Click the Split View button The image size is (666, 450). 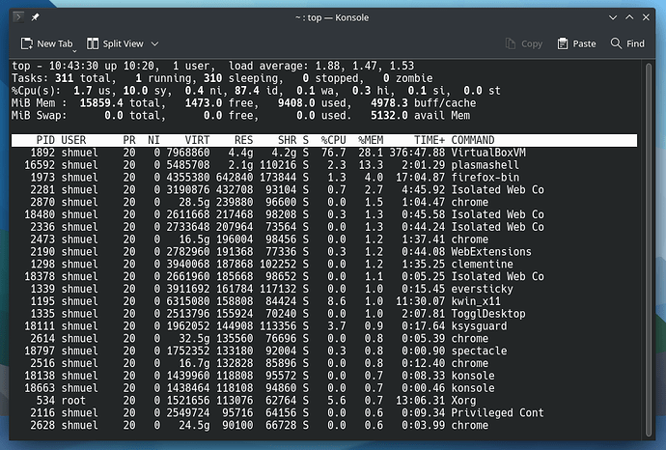click(x=115, y=43)
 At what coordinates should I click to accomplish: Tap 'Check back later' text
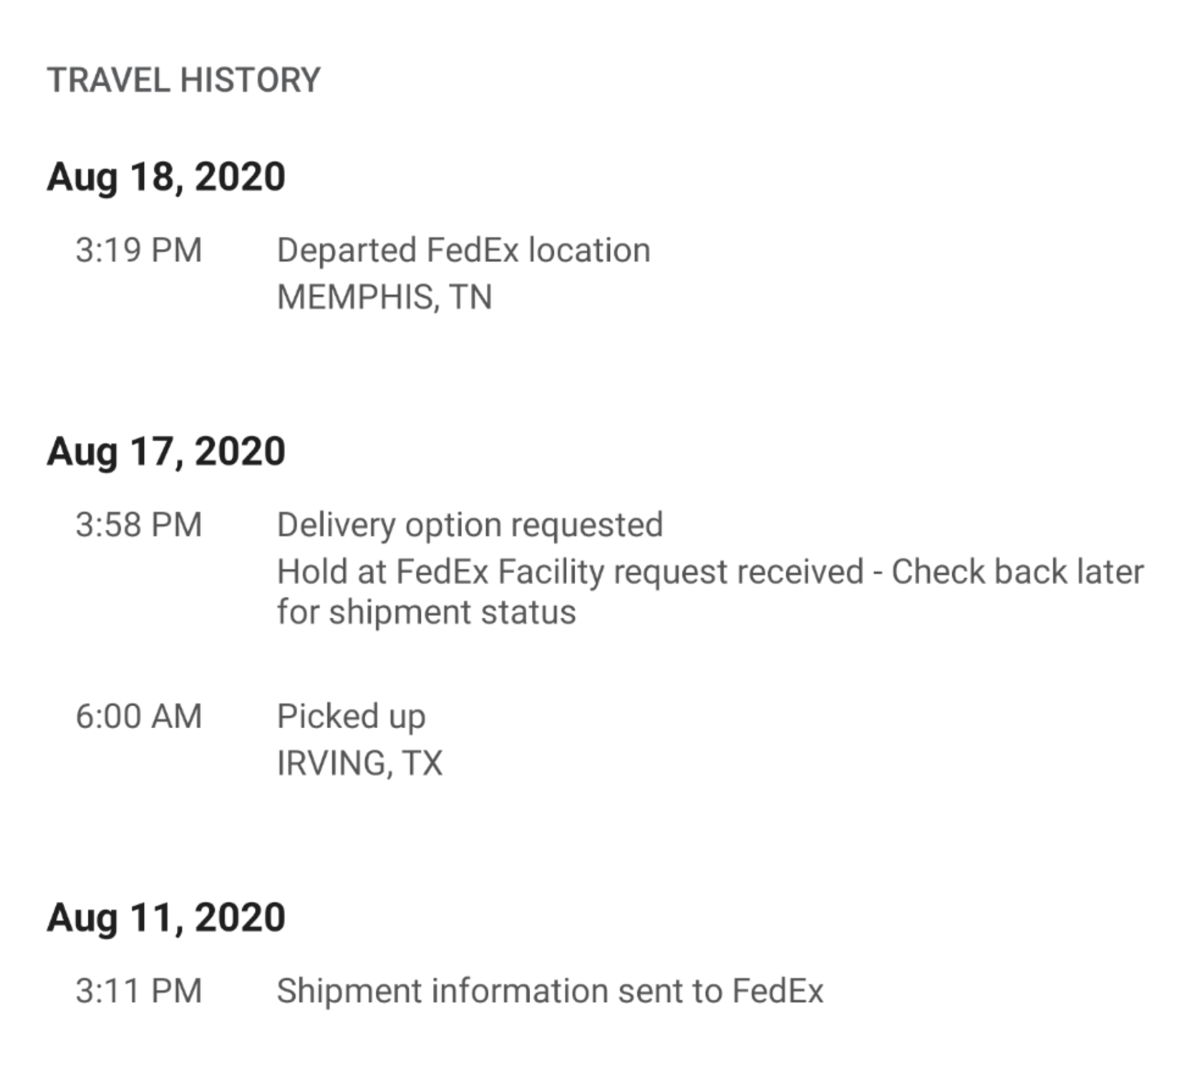(x=1018, y=572)
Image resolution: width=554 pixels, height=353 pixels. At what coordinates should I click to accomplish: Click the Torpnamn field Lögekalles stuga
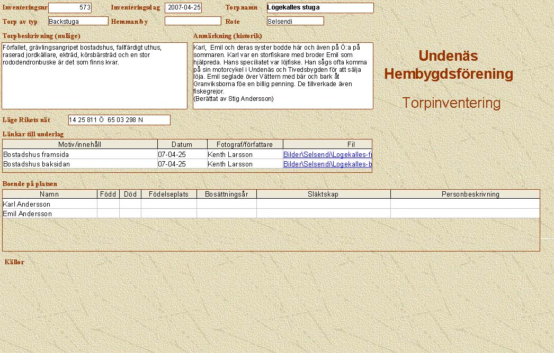(320, 8)
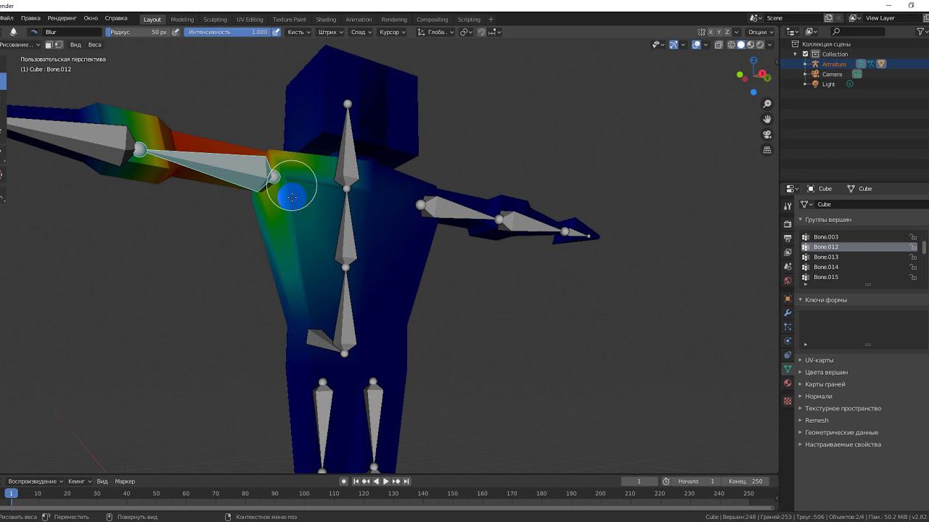Expand the Нормали section

[x=818, y=397]
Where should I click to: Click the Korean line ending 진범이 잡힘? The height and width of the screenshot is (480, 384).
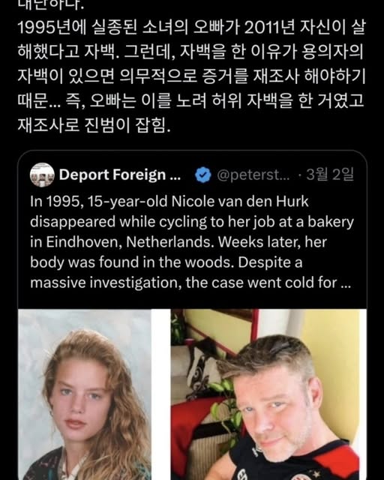(x=94, y=125)
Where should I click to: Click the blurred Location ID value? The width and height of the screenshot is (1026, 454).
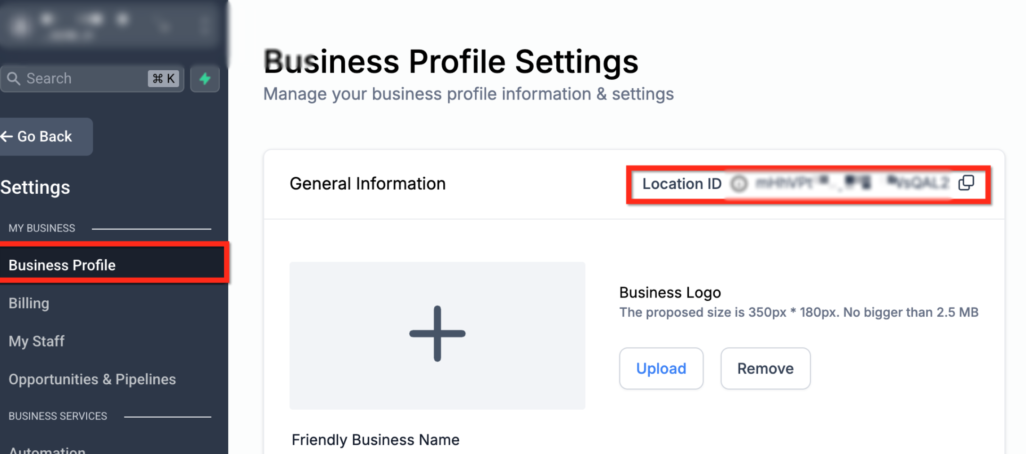852,182
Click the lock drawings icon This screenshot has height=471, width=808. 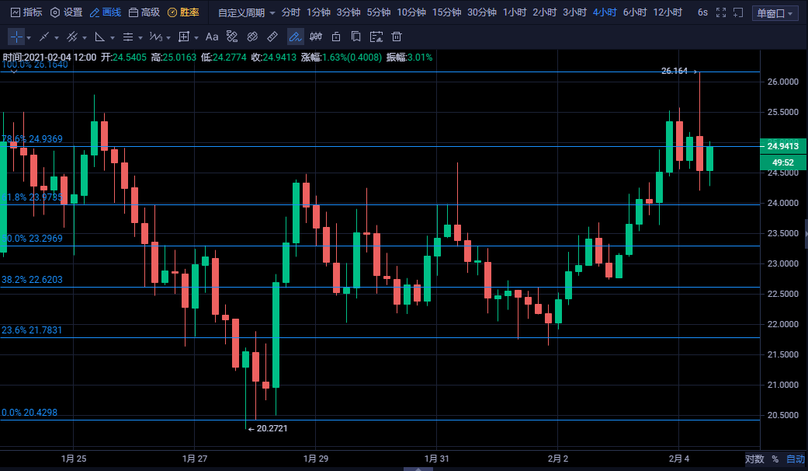(x=336, y=37)
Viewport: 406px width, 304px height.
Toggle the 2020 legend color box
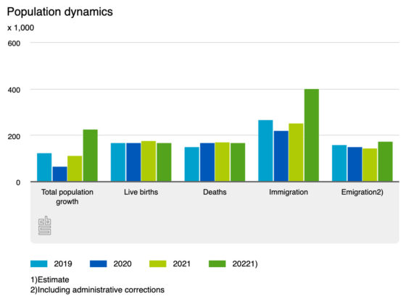click(98, 263)
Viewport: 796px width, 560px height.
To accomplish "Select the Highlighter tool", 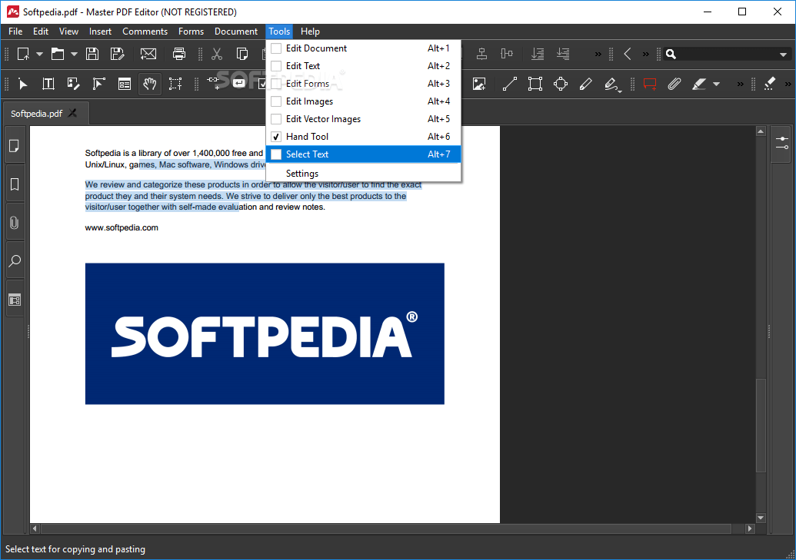I will tap(698, 84).
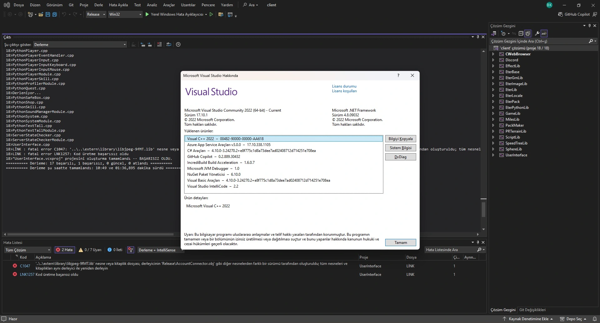Viewport: 600px width, 323px height.
Task: Click the clock timestamp icon in Output toolbar
Action: pyautogui.click(x=178, y=44)
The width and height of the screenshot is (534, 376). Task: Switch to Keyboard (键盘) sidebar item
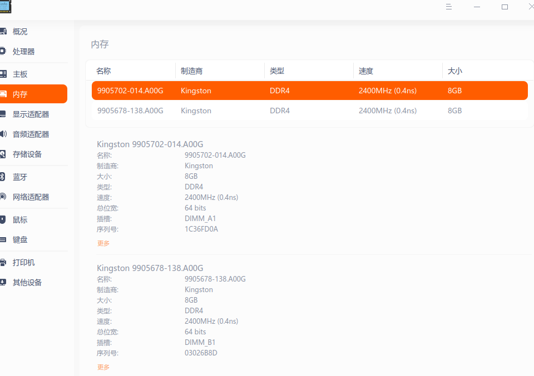20,240
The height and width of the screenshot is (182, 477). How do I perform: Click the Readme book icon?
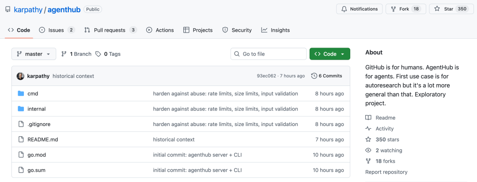point(368,118)
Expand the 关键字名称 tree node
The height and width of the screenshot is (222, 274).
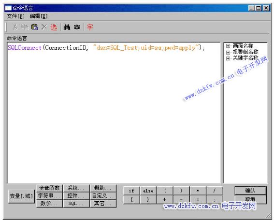coord(228,58)
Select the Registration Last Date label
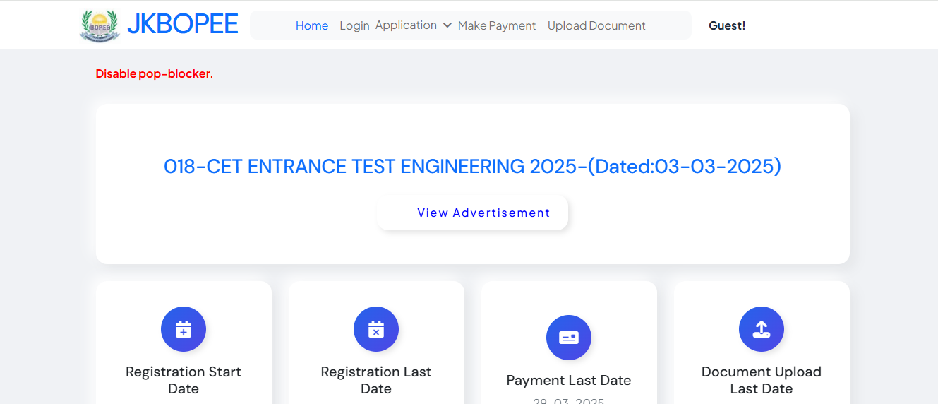Viewport: 938px width, 404px height. (x=376, y=380)

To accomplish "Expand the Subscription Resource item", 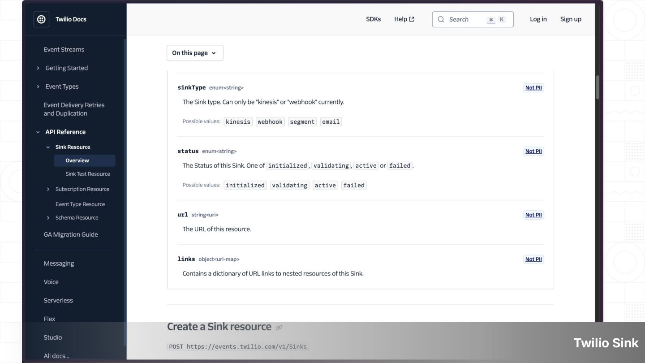I will tap(48, 189).
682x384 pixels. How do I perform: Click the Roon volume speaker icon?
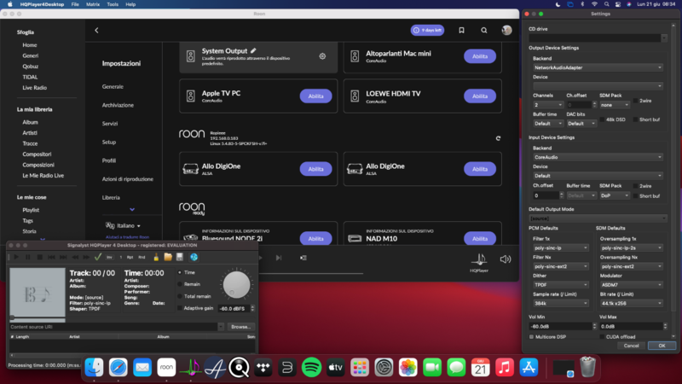506,259
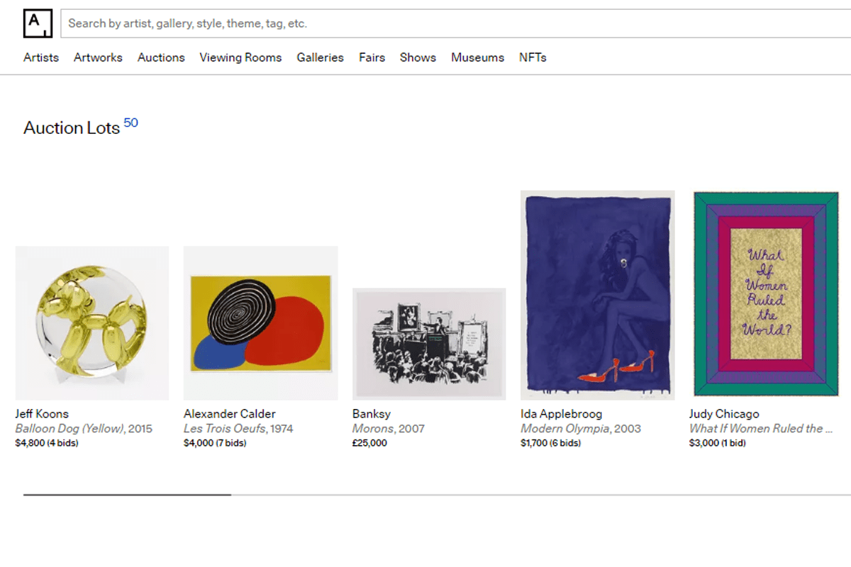This screenshot has height=567, width=851.
Task: Select the Banksy Morons artwork image
Action: pyautogui.click(x=429, y=344)
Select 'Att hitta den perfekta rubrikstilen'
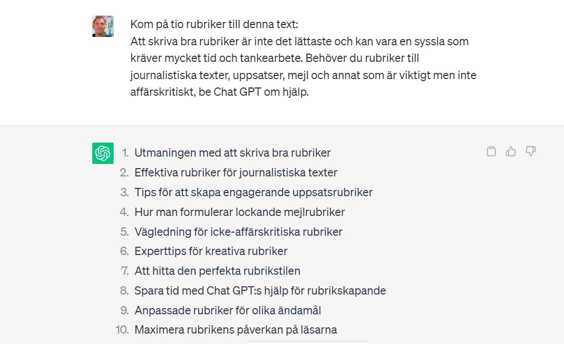 coord(217,271)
#####
Restate word for word each line from the one containing "682x384 pixels. How" through the end of the material, pictures excluded.

682x384 pixels. How do I perform: Click the Roon volume speaker icon?
506,259
This screenshot has height=567, width=851.
Task: Select the Banksy Morons artwork image
Action: pyautogui.click(x=429, y=344)
Select 'Att hitta den perfekta rubrikstilen'
 coord(217,271)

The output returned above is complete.